▸ Brief
Return the records as they stand. No picture is to be included.

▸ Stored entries
============================================================
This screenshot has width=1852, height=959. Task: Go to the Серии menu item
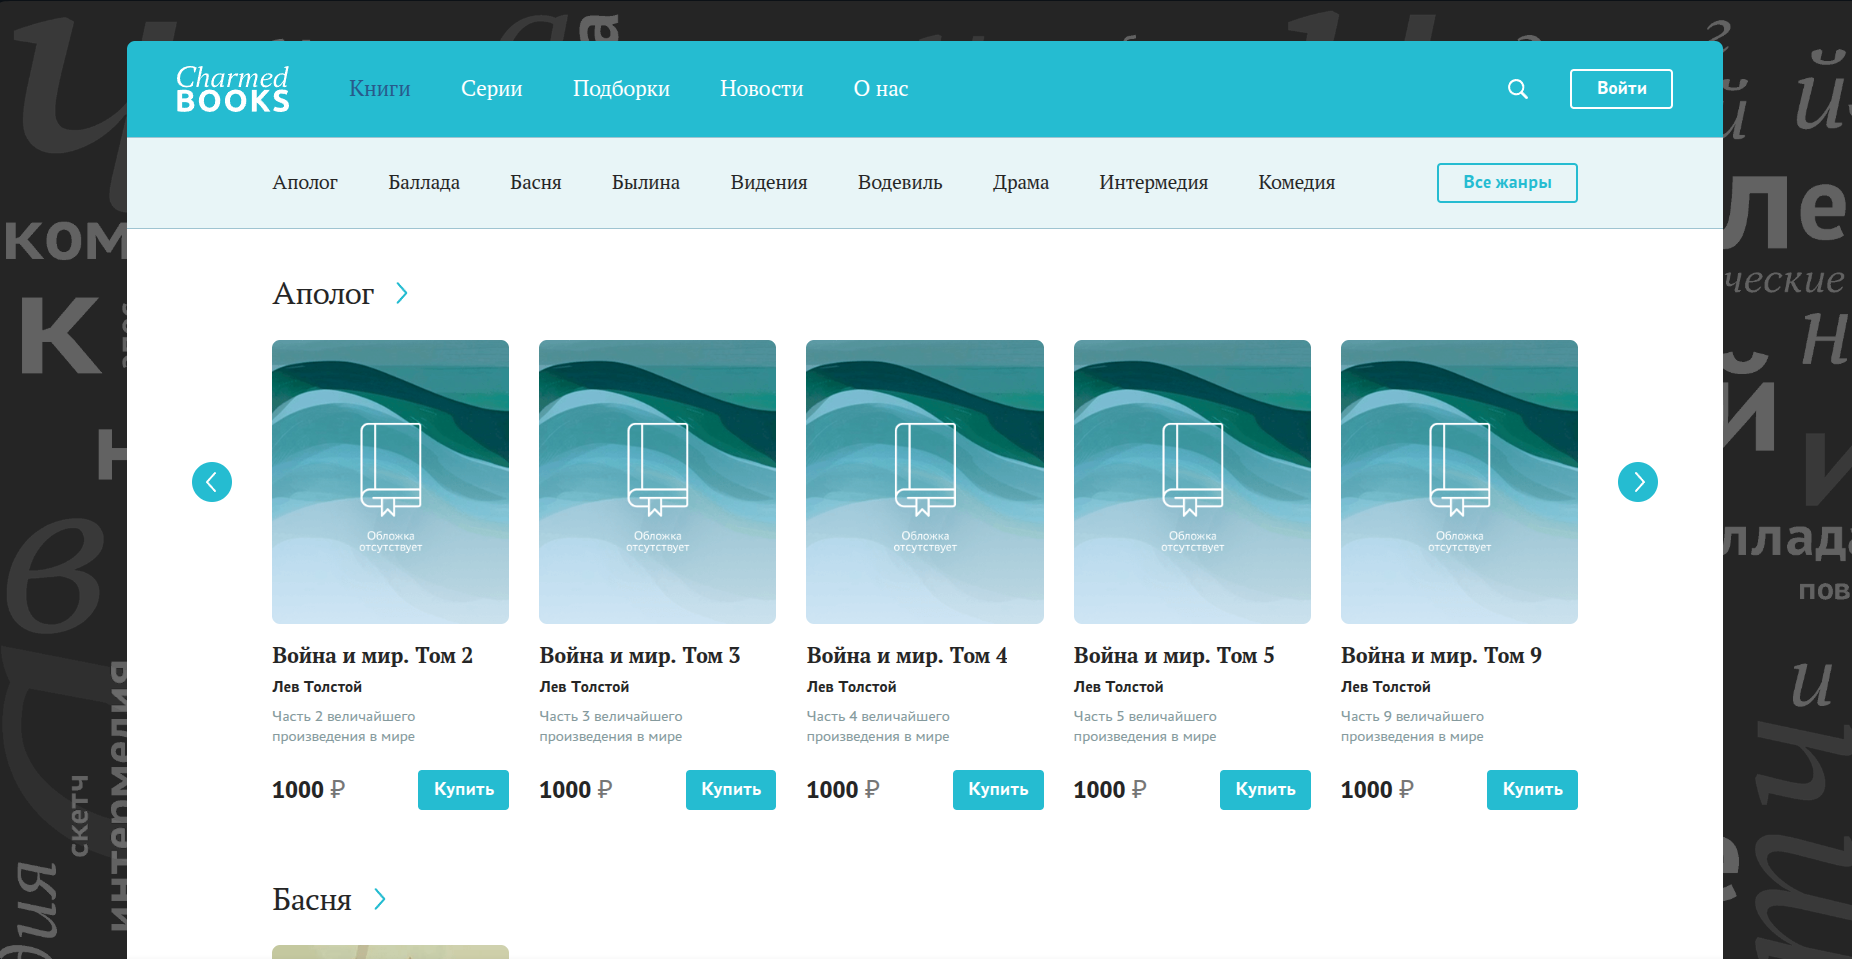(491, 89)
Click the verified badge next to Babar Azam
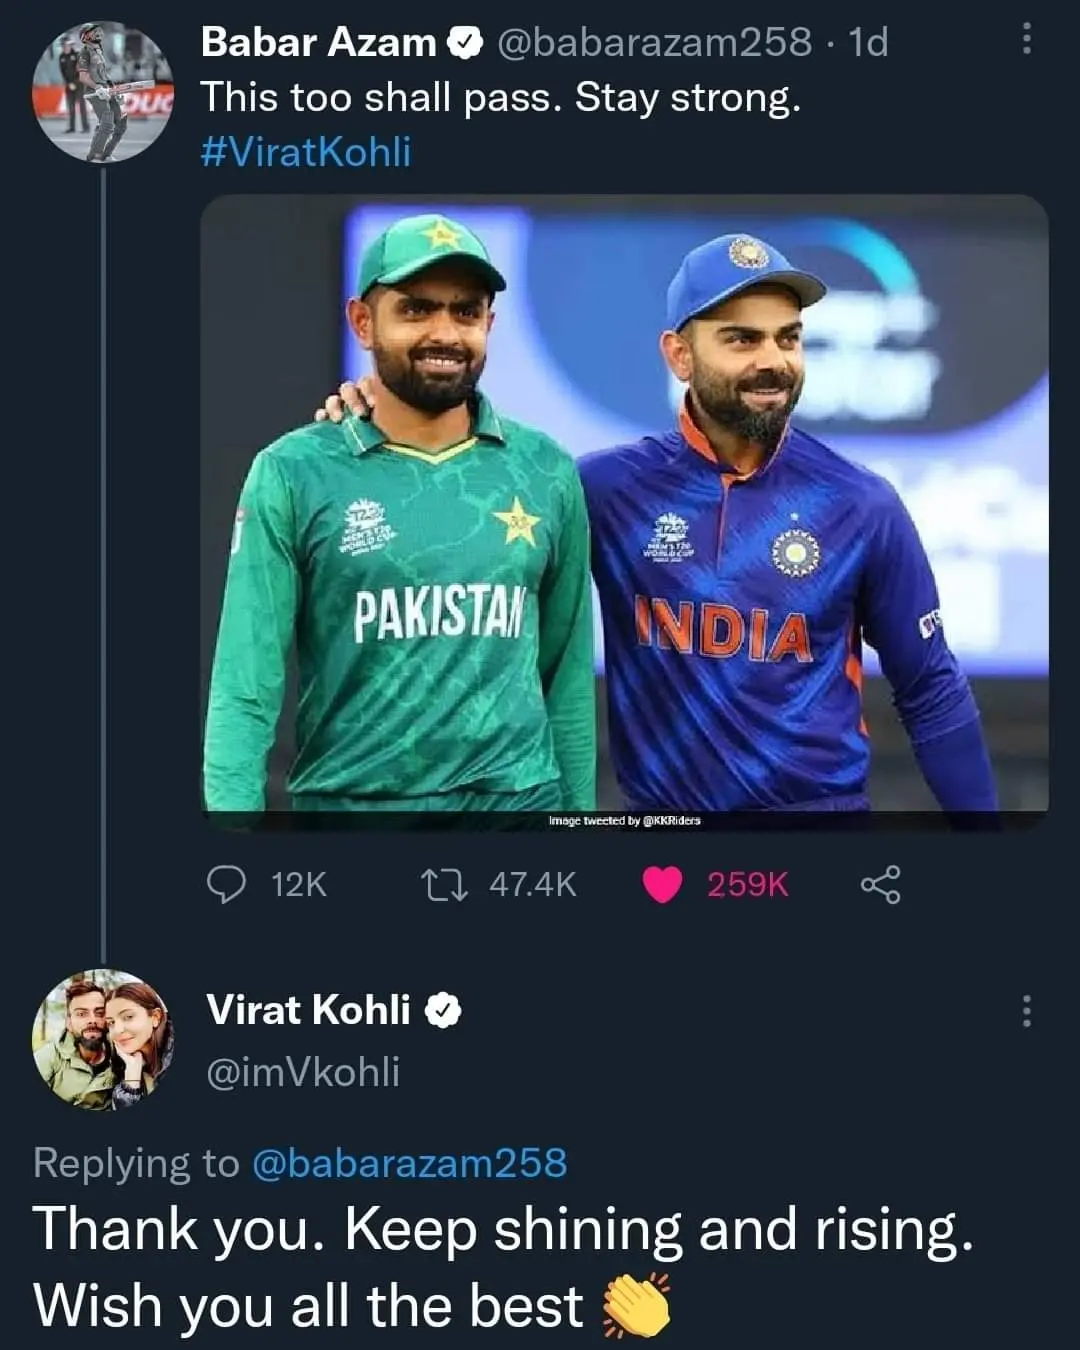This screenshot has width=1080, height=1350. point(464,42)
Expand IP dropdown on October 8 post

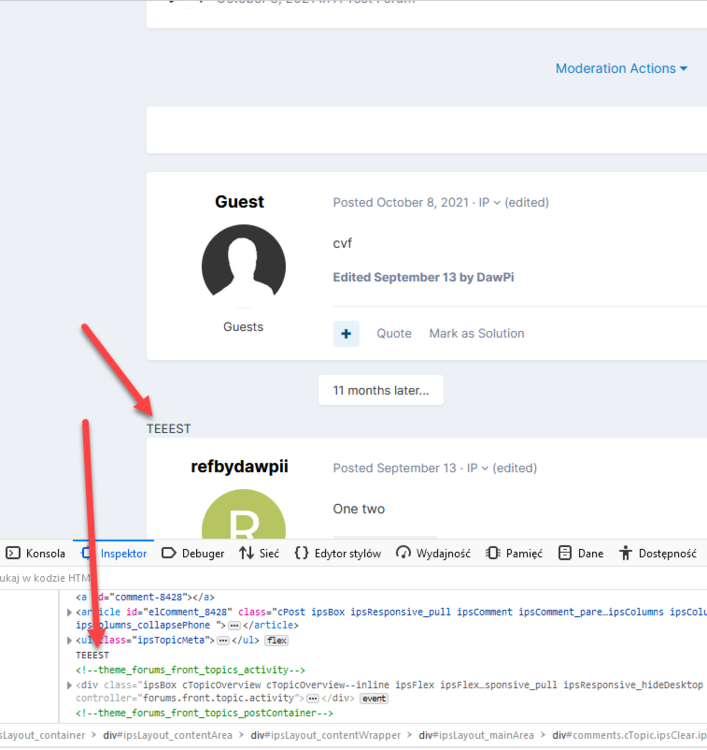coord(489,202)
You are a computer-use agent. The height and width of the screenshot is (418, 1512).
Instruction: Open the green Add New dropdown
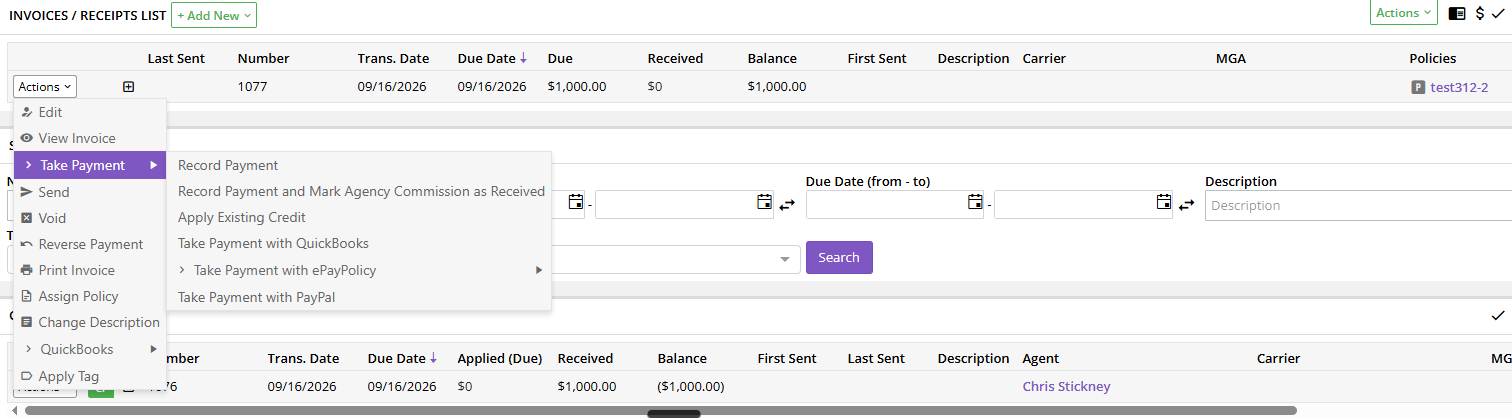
============================================================
▸ Expected answer
This screenshot has width=1852, height=959. Task: Go to the Серии menu item
(491, 89)
Click the verified badge next to Babar Azam
This screenshot has width=1080, height=1350. point(464,42)
Expand IP dropdown on October 8 post

coord(489,202)
You are a computer-use agent. The height and width of the screenshot is (418, 1512).
Instruction: Open the green Add New dropdown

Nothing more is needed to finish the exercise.